What to work on » Everything from the line holding "[button] (362, 52)" through the last line of the records should be repeated word for word, and pictures should be omitted.

Available data »
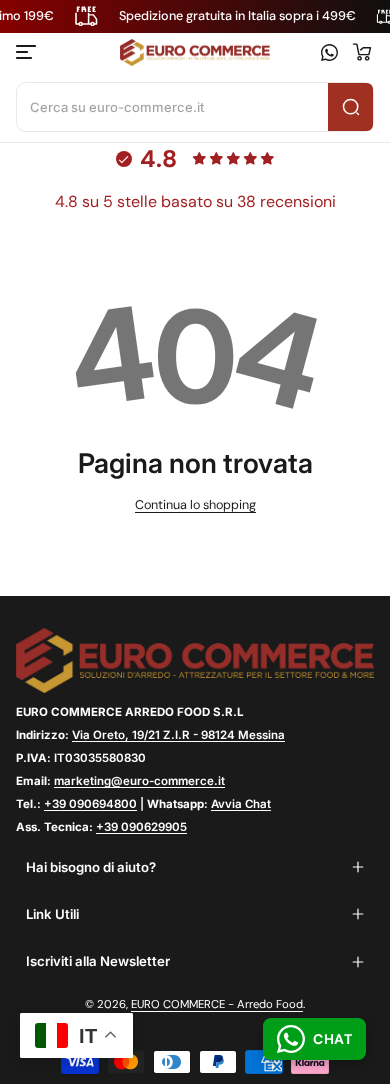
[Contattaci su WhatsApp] (329, 52)
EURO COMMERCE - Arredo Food (217, 1004)
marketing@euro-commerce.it (139, 781)
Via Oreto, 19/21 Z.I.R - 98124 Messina (178, 735)
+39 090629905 (141, 827)
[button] (362, 52)
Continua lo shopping (195, 505)
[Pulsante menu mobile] (28, 52)
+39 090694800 (90, 804)
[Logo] (195, 53)
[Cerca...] (350, 107)
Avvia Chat (241, 804)
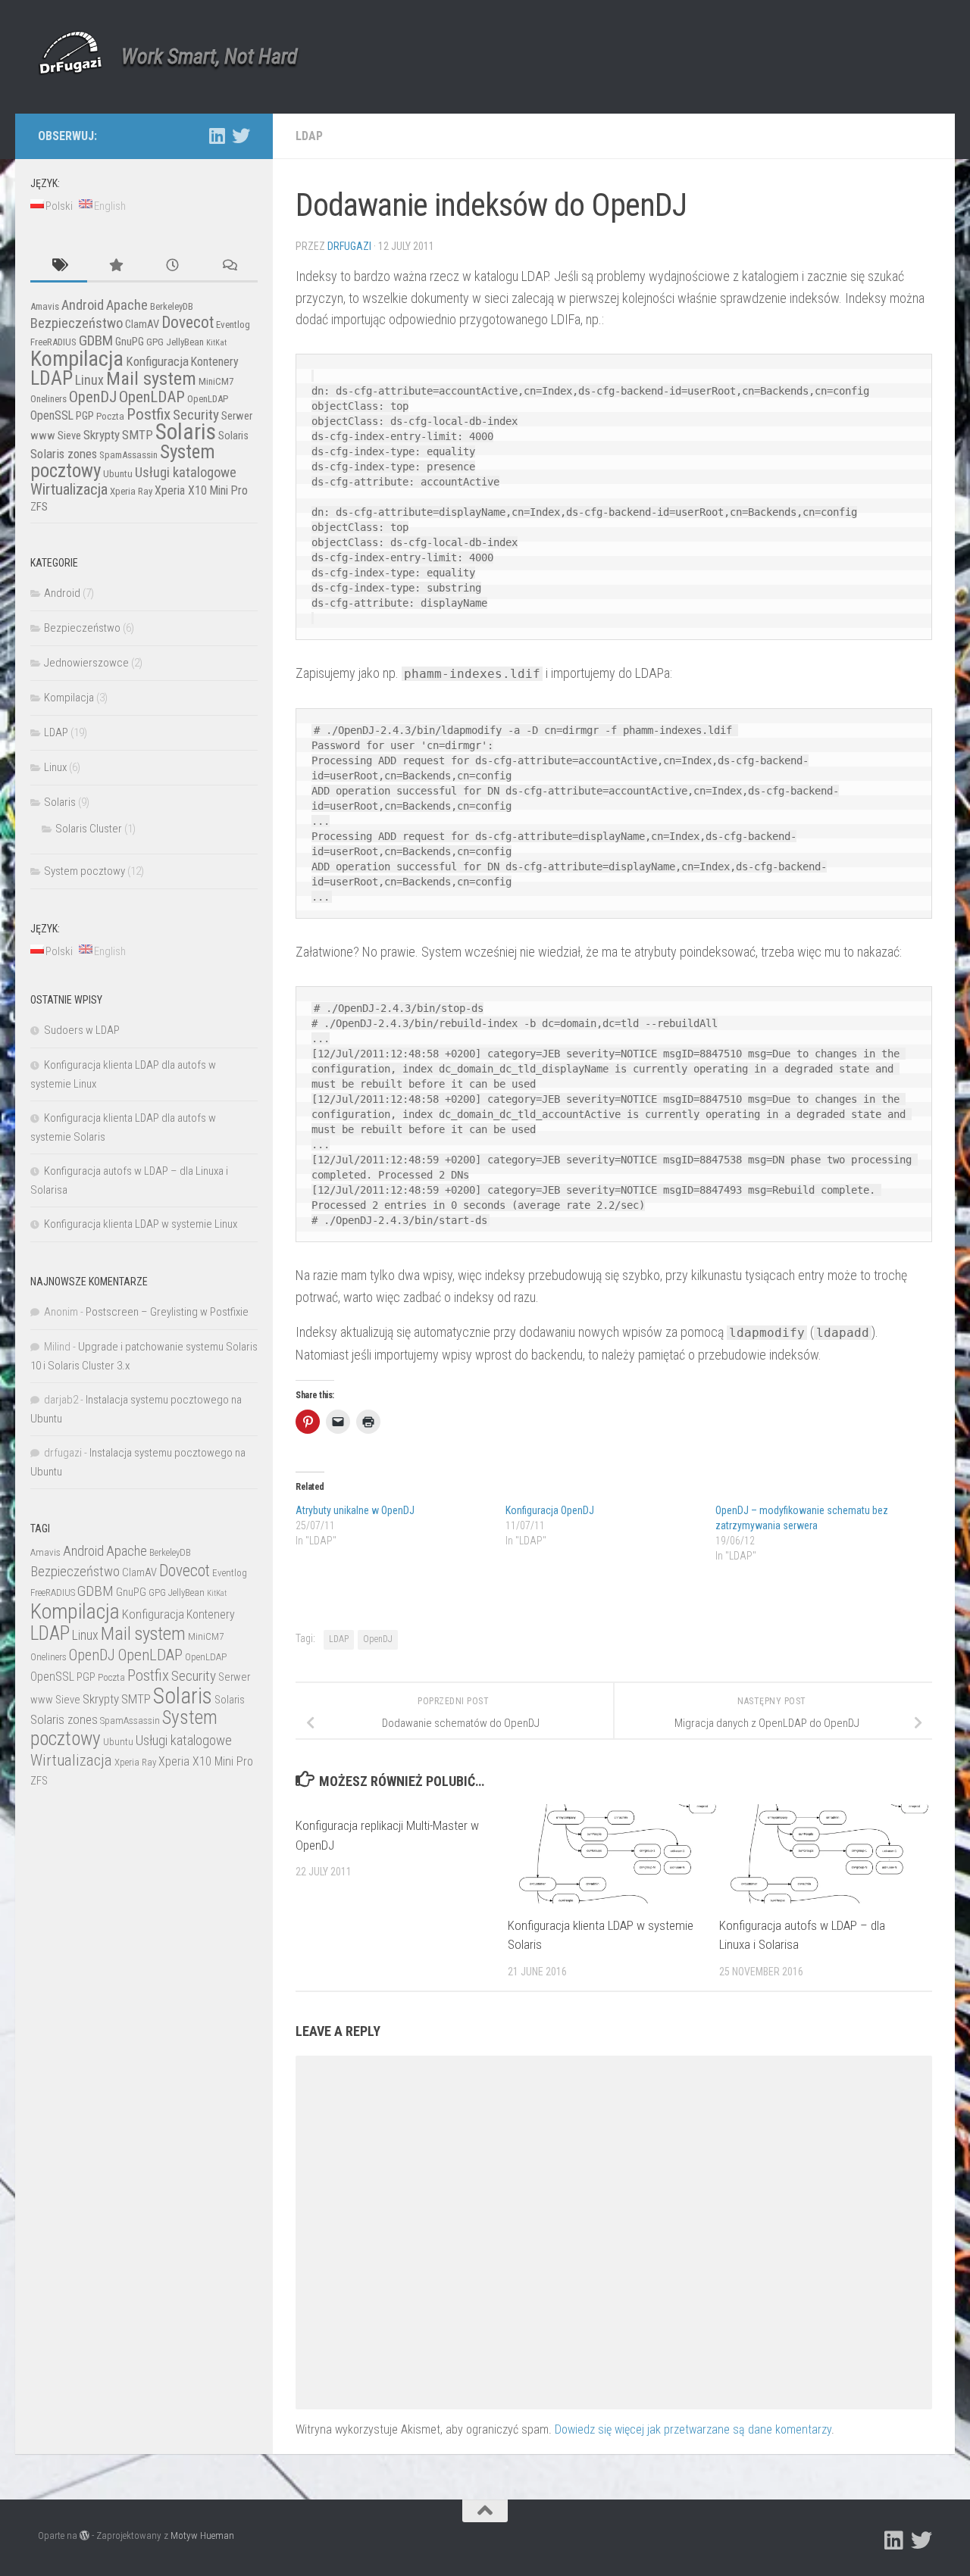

Your solution »
[button] (362, 52)
Continua lo shopping (195, 505)
[Pulsante menu mobile] (28, 52)
+39 090694800 (90, 804)
[Logo] (195, 53)
[Cerca...] (350, 107)
Avvia Chat (241, 804)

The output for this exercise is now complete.